The first thing to consider is that it is far more difficult for defensive players to make the Hall of Fame than it is for offensive players. Of the 225 players from the modern era to have been enshrined in Canton, only 90 (40%) of those players come from the defensive side of the ball. That alone means it is an uphill battle for defensive players. But that’s not all the bad news for defensive backs.
Of the 90 modern era defensive players that are in Canton, there are 24 defensive backs, which is less than 27%. In contrast defensive backs typically represent over 36% of the defensive players on the field on any given play, meaning they appear to be underrepresented even relative just to other defensive players. In short, of all position groups outside of kicking specialists, it appears as though defensive backs are the least likely to be elected to the Hall of Fame.

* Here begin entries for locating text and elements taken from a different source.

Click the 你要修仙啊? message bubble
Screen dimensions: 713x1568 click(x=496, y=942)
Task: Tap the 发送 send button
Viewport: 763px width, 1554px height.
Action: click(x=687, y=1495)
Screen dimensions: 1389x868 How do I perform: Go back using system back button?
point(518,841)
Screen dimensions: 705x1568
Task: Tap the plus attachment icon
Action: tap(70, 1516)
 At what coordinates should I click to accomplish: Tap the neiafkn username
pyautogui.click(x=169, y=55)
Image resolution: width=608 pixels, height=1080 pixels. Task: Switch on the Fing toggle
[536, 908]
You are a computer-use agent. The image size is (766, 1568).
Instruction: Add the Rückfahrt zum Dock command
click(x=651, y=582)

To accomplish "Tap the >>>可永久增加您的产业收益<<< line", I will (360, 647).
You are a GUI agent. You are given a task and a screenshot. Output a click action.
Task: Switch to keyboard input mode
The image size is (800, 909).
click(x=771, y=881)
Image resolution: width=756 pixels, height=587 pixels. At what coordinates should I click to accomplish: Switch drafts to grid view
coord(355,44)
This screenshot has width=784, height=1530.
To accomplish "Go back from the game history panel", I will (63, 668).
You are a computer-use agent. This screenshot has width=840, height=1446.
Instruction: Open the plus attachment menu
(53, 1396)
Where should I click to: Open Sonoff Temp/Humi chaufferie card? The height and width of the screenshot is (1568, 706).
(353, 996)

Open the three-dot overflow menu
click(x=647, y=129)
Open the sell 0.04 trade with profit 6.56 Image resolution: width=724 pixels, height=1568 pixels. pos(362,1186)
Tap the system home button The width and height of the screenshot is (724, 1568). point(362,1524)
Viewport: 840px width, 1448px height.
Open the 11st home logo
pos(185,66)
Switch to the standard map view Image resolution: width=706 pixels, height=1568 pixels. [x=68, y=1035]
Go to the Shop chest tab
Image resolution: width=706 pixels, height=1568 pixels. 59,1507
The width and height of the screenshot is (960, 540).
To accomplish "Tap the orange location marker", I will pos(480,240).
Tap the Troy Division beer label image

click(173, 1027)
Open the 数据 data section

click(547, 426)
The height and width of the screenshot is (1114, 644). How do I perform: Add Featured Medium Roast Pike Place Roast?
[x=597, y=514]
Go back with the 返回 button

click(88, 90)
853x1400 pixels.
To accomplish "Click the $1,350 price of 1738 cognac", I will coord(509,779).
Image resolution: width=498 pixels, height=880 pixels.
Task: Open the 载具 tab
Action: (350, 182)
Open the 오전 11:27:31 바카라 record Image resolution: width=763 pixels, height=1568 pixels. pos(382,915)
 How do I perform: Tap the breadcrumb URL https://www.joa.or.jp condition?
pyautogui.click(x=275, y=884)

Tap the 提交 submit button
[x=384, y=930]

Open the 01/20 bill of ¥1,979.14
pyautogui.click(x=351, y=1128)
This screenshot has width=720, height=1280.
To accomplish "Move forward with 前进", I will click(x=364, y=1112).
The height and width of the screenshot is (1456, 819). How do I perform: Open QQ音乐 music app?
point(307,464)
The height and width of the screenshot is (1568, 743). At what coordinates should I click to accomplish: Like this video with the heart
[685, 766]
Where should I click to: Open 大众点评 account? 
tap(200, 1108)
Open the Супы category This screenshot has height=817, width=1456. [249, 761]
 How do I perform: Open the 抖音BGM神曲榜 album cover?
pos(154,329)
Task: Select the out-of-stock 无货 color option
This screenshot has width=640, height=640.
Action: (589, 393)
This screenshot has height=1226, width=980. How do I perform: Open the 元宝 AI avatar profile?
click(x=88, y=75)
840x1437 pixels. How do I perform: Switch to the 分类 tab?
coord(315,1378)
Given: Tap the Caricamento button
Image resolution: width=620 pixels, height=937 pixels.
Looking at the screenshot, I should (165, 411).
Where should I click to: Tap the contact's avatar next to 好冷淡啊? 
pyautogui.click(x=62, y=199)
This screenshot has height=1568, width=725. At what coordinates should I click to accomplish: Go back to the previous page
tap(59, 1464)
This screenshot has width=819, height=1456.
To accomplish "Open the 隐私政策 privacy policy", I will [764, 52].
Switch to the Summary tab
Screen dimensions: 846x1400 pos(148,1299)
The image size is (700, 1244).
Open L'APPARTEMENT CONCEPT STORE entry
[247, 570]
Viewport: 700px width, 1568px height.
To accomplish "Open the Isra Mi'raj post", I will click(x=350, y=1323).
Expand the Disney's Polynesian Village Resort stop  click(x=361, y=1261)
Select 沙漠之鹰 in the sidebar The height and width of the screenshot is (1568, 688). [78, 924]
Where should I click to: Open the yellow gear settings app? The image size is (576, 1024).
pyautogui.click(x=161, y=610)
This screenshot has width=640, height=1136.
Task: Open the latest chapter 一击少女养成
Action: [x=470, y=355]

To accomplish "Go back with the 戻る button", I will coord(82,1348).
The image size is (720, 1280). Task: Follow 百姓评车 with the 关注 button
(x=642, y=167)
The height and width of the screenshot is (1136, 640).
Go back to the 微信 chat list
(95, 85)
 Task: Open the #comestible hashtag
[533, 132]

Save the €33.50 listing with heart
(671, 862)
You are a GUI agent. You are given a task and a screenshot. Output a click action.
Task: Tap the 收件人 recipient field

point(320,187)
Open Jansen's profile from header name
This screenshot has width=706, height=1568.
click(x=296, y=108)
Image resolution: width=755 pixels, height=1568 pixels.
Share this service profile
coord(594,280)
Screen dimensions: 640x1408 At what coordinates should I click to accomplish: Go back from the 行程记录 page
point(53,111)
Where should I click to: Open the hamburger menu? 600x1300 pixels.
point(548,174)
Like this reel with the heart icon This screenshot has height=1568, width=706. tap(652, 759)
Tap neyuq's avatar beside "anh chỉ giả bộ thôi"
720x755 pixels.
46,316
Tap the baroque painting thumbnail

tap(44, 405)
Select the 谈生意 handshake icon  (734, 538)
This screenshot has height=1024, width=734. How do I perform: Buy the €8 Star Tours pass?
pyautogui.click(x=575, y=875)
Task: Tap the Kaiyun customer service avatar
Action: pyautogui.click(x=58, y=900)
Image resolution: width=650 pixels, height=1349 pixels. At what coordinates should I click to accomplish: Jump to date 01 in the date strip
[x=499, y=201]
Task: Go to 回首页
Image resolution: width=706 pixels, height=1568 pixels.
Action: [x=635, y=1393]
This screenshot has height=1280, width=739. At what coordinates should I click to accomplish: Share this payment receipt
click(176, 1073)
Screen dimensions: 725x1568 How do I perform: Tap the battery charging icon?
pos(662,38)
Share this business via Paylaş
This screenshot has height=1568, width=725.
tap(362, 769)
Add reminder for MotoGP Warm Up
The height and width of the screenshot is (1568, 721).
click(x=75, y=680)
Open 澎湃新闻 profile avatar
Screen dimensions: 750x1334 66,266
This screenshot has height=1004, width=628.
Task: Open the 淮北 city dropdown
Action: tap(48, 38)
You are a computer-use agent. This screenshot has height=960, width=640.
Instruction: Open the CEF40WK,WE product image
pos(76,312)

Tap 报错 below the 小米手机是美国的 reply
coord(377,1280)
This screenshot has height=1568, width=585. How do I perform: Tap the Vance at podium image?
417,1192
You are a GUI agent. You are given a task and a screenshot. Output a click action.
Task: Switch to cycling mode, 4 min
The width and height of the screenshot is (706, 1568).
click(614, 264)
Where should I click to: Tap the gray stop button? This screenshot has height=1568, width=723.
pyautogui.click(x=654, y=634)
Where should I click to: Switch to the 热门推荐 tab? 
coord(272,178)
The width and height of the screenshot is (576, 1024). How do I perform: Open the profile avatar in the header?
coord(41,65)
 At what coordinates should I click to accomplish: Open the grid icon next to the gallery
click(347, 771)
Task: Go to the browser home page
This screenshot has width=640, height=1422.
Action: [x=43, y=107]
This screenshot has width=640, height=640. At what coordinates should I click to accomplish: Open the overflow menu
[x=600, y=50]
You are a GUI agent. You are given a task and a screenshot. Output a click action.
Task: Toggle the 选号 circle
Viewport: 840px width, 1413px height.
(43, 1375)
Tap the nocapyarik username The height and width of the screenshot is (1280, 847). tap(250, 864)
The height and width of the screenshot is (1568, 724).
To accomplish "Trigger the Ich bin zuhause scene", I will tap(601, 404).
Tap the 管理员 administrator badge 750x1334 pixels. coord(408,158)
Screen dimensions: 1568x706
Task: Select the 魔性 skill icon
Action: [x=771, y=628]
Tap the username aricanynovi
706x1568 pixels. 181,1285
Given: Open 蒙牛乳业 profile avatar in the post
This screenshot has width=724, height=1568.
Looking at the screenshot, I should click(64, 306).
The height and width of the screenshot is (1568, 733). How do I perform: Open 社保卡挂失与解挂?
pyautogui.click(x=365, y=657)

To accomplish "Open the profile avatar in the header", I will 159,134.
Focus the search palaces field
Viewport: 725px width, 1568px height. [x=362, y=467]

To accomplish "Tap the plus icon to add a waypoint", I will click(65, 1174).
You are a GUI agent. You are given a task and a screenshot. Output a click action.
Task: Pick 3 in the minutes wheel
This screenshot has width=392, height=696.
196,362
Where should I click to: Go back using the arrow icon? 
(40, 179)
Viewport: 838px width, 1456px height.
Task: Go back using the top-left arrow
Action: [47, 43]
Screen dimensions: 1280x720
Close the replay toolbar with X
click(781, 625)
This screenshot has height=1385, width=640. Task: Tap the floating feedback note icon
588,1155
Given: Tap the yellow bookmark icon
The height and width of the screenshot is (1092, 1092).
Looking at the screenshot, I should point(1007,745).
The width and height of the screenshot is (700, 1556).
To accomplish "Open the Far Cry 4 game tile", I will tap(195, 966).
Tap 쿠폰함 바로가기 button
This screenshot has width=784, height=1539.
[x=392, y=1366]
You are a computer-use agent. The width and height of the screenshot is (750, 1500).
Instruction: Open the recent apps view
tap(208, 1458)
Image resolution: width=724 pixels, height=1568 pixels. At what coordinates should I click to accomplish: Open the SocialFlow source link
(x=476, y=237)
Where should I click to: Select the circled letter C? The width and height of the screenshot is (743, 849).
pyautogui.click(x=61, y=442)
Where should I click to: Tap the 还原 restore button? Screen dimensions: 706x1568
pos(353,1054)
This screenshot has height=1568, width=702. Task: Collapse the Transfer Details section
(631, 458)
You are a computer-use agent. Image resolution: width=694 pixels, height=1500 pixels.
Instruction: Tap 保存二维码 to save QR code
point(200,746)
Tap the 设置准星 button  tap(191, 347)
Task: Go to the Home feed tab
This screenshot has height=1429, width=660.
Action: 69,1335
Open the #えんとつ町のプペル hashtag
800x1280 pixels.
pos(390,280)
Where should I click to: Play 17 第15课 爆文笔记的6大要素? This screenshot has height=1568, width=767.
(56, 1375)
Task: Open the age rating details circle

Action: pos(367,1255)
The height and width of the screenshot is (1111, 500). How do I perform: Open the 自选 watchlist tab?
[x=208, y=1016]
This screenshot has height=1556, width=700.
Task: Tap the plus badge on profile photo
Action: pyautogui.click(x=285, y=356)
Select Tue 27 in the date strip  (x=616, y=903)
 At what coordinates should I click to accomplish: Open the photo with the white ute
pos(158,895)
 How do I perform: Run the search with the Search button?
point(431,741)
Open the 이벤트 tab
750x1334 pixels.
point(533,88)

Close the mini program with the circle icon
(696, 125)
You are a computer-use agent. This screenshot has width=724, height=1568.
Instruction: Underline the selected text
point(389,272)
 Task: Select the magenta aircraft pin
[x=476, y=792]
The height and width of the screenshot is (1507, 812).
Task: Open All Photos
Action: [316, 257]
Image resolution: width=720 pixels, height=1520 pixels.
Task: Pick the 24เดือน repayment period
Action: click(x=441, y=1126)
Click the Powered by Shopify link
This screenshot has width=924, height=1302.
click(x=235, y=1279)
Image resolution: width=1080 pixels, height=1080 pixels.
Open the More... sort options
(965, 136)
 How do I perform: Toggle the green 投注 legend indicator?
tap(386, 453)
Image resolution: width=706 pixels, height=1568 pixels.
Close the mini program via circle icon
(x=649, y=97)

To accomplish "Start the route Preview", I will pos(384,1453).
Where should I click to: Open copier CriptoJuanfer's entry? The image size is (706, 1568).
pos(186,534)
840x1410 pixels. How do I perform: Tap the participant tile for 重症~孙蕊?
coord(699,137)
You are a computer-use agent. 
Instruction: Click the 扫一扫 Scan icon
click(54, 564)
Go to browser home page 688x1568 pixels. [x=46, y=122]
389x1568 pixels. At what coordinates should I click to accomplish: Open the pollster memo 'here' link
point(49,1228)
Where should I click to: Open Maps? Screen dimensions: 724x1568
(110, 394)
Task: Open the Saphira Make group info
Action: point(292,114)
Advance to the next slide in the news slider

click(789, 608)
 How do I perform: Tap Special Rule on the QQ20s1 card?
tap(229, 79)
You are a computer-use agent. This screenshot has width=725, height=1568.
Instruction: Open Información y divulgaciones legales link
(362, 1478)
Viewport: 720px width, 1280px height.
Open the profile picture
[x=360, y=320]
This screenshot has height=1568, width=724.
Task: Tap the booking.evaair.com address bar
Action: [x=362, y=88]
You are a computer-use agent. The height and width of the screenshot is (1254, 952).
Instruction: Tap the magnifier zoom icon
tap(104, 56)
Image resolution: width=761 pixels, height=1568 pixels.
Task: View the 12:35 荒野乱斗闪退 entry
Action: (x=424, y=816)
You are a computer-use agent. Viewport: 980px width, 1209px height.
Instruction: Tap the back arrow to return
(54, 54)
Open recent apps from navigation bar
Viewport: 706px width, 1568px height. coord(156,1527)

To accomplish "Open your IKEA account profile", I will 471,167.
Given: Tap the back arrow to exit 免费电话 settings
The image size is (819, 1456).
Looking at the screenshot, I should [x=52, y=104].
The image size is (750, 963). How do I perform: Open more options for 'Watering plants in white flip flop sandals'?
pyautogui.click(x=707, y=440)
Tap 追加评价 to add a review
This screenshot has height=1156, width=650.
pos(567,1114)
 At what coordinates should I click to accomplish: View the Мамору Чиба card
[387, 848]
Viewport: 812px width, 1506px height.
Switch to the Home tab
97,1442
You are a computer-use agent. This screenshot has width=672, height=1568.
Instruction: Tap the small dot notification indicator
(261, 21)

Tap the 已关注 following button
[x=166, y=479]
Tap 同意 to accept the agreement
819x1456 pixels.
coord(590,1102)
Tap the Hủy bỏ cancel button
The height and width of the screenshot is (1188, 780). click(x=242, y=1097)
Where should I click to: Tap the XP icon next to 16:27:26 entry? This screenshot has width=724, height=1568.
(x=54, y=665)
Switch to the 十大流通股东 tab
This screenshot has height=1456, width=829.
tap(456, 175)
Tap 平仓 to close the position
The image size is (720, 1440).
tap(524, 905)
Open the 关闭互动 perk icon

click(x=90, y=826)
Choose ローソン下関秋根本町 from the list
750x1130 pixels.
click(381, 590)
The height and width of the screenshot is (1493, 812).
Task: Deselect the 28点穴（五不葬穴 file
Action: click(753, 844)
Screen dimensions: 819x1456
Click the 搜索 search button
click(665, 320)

Moving specifically to the cornerbacks in the Hall of Fame, here’s a list of many of members of the Hall of Fame who played cornerback in the NFL, along with many of their career metrics. It’s not hard to see that Sherman comes up far short of these players, and many of these are considered the greatest to ever play the position.
It doesn’t take long to realize Sherman doesn’t measure up to these players in terms of what was accomplished during their careers, coming up well short of the others for the most part.
Thus, if Sherman retired right now I have zero problem asserting that he is likely not even really considered for the Hall of Fame. There are multiple other cornerbacks who I would consider more deserving of the Hall of Fame than Sherman, including names such as Ty Law and Troy Vincent.
This is not to say that Sherman absolutely will not make it into the Hall. If he continues to play for several more seasons and continues to pad his stats totals, it would obviously bolster his Hall of Fame credentials. Taking a look at the defensive backs that are in Canton, there is not a single one of them that played in the NFL for less than a decade, so Sherman likely needs at least three more seasons in the league to begin to have a legitimate argument for inclusion.
So, as much as the Seahawks will miss Sherman, and as much as fans will dream of the day he is enshrined in the Hall, at this point Sherman’s career is not Hall of Fame worthy.